Neura-X and Nvidia AI chips held by robotic arms in a tech lab

Cerebras: Fast Tokens Are A Real Moat

Introduction

Cerebras (CBRS) has been all over the news recently after the biggest IPO of 2026 with its valuation rising to $70B. Its stock initially surged 70% after the IPO meaning that they left tens of billions on the table and on Friday it tumbled to a price of $280 from its peak of $302. It is being portrayed as an Nvidia (NVDA) competitor making chips “58 times larger than any chip previously built” and claiming to have solved some issues that smaller GPUs have.

The five founding members sold SeaMicro to AMD and three years later founded Cerebras with the idea that a wafer-sized semiconductor brings many benefits. Cerebras started selling to educational institutions and life-sciences companies that were building supercomputers for drug discovery and research like AstraZeneca and the National Energy Technology Laboratory. After a few years of selling to customers in research labs and the government, Cerebras landed a big deal with the Abu Dhabi AI conglomerate G42 and in 2024 it accounted for 85% of its revenue. It then ventured into offering fast AI inference as a service and powered Meta’s Llama API, Perplexity and Mistral among others. Although Cerebras initially started as a chip provider for AI training, OpenAI (OPENAI) is betting on Cerebras’ inference potential by committing to buy $20B worth of computing capacity over the next three years. I say computing capacity and not chips because it is buying inference-as-a-service, just as Cerebras already provides to Llama, Mistral, Perplexity and AlphaSense. In March, Amazon struck a deal with Cerebras to make its chip, the WSE-3, available to cloud customers through Amazon Bedrock. It is basically letting AWS customers access Cerebras’ hardware without dealing with Cerebras ’directly. These deals are important but why are these companies betting billions of dollars on its computing capacity when Nvidia and AMD dominate the market?

What distinguishes Cerebras’ chips?

Instead of multiple GPUs coming out of the same wafer for them to be put in the same NVLink to work together, Cerebras’ WSE-3 chip is the size of the entire wafer. It is 58X bigger than an Nvidia GPU, has 4 trillion transistors, 900,000 AI cores and 44GB of on-chip SRAM. The CS-3 system is the system that houses the chip itself with cooling, power delivery, networking and I/O. Instead of using HBM like every other AI chip, the WSE-3 uses on-chip SRAM. This is very important because DRAM (HBM) has been a bottleneck for the past year as it is an essential component for a GPU to work during AI training and during inference. This distinction is important to make because each has its own issues, bottlenecks and uses of memory.

AI training involves using massive amounts of data to be processed by a model over and over with the use of GPUs. During training, the HBM feeds data to the GPU’s compute cores at high speeds.

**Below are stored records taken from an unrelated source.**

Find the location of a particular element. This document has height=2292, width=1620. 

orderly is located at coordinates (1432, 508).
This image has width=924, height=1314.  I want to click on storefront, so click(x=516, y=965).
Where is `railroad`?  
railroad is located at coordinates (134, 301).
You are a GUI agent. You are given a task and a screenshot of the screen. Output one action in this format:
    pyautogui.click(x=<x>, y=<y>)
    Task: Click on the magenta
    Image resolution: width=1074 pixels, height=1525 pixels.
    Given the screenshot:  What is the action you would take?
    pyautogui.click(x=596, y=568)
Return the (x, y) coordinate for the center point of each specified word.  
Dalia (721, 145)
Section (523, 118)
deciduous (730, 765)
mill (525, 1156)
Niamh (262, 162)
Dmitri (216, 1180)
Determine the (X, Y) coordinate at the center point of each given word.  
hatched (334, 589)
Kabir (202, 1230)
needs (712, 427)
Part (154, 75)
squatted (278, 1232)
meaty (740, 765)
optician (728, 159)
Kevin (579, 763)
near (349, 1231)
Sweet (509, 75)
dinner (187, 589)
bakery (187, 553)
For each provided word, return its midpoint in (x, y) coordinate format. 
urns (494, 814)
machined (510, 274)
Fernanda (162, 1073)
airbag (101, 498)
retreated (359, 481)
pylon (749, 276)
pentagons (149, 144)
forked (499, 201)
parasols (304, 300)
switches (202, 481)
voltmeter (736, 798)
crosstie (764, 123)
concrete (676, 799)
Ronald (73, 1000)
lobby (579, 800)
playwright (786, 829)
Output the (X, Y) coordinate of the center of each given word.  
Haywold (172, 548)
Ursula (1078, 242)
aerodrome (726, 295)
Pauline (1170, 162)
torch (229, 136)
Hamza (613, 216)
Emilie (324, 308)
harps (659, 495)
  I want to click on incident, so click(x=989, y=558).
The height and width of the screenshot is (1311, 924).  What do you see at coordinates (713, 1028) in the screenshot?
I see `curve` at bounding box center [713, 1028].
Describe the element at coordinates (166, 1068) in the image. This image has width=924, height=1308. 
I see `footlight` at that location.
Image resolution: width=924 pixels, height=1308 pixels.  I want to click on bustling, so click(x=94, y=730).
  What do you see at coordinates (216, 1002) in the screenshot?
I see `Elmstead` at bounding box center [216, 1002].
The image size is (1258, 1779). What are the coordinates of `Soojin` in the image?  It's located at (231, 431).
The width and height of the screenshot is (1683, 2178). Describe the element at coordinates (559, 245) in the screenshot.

And together with NVIDIA’s full hardware ecosystem it is able to train AI. Although debatable, I don’t think there is a massive bottleneck here that the WSE-3 can solve and it still has major limitations that make it impossible for Cerebras to pose a real threat to Nvidia and the HBM companies. First of all, CUDA has been the standard programming model for AI for over a decade and every training framework assumes Nvidia hardware and ecosystem. Moreover, Nvidia’s GPUs are highly scalable, able to connect 100,000 GPUs, whereas Cerebras can only gang up together up to 16 WSE chips. It is becoming the norm for each GPU to have 8 stacks of HBM3e chips which is 288GB for a single GPU compared to WSE-3’s 44GB of SRAM.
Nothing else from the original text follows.